Work order: Report every line of the entries that contains the word "agent".

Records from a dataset

##########

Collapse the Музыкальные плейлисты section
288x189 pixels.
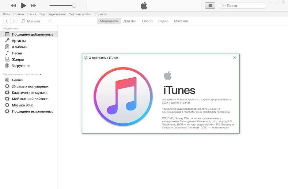40,74
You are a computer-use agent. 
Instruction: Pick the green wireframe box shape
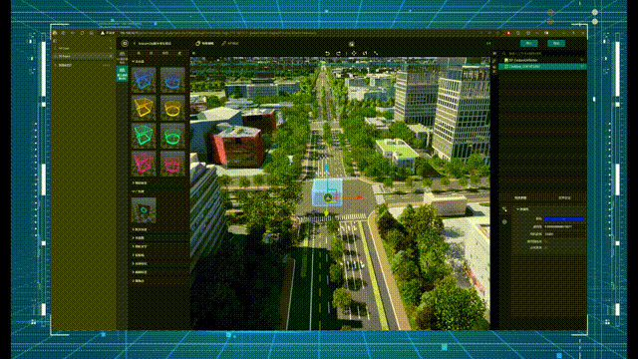[x=144, y=136]
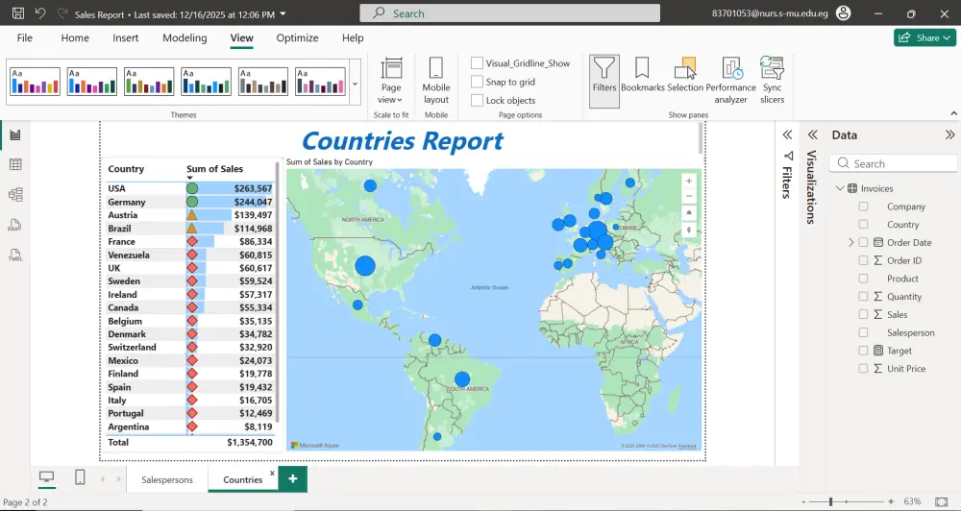Launch the Performance analyzer
Screen dimensions: 961x511
click(730, 79)
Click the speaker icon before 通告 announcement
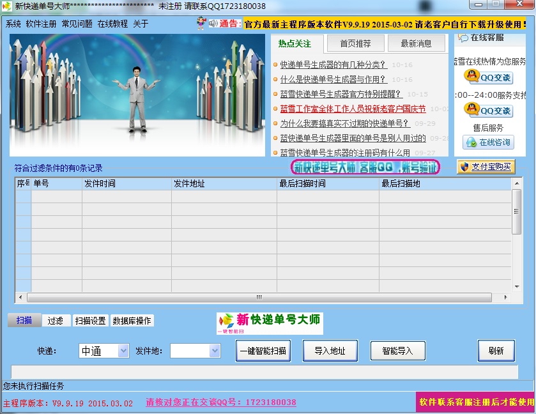 (x=212, y=24)
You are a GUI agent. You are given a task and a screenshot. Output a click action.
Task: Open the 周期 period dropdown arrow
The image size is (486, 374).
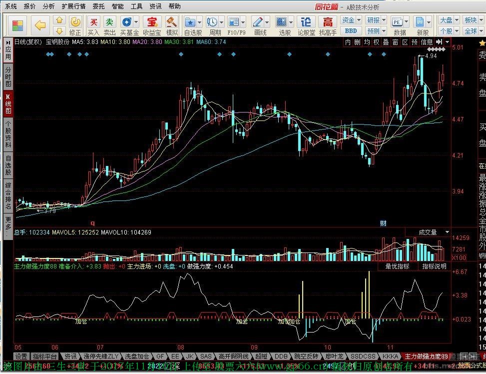pos(221,23)
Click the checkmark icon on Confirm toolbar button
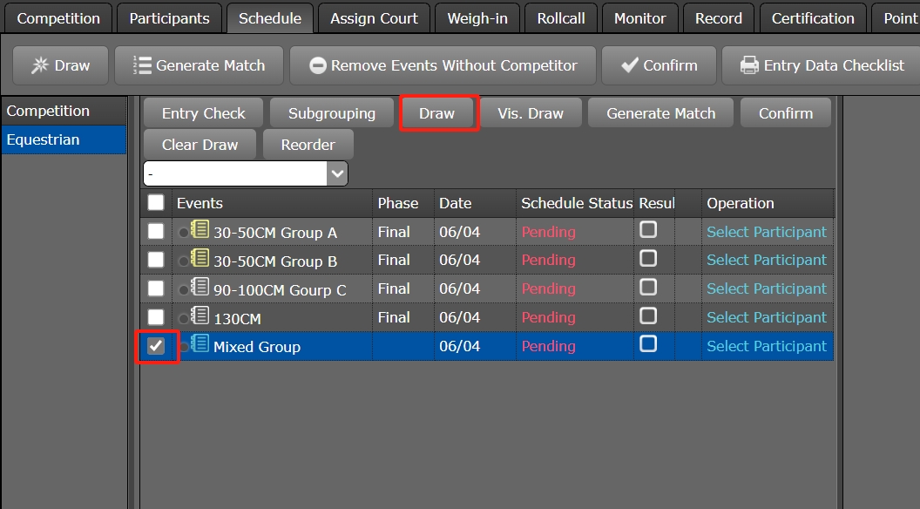Image resolution: width=920 pixels, height=509 pixels. (629, 65)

##########

Your response:
You are a computer-use agent. 
You are a GUI agent. You are given a task and a screenshot. Output a click action.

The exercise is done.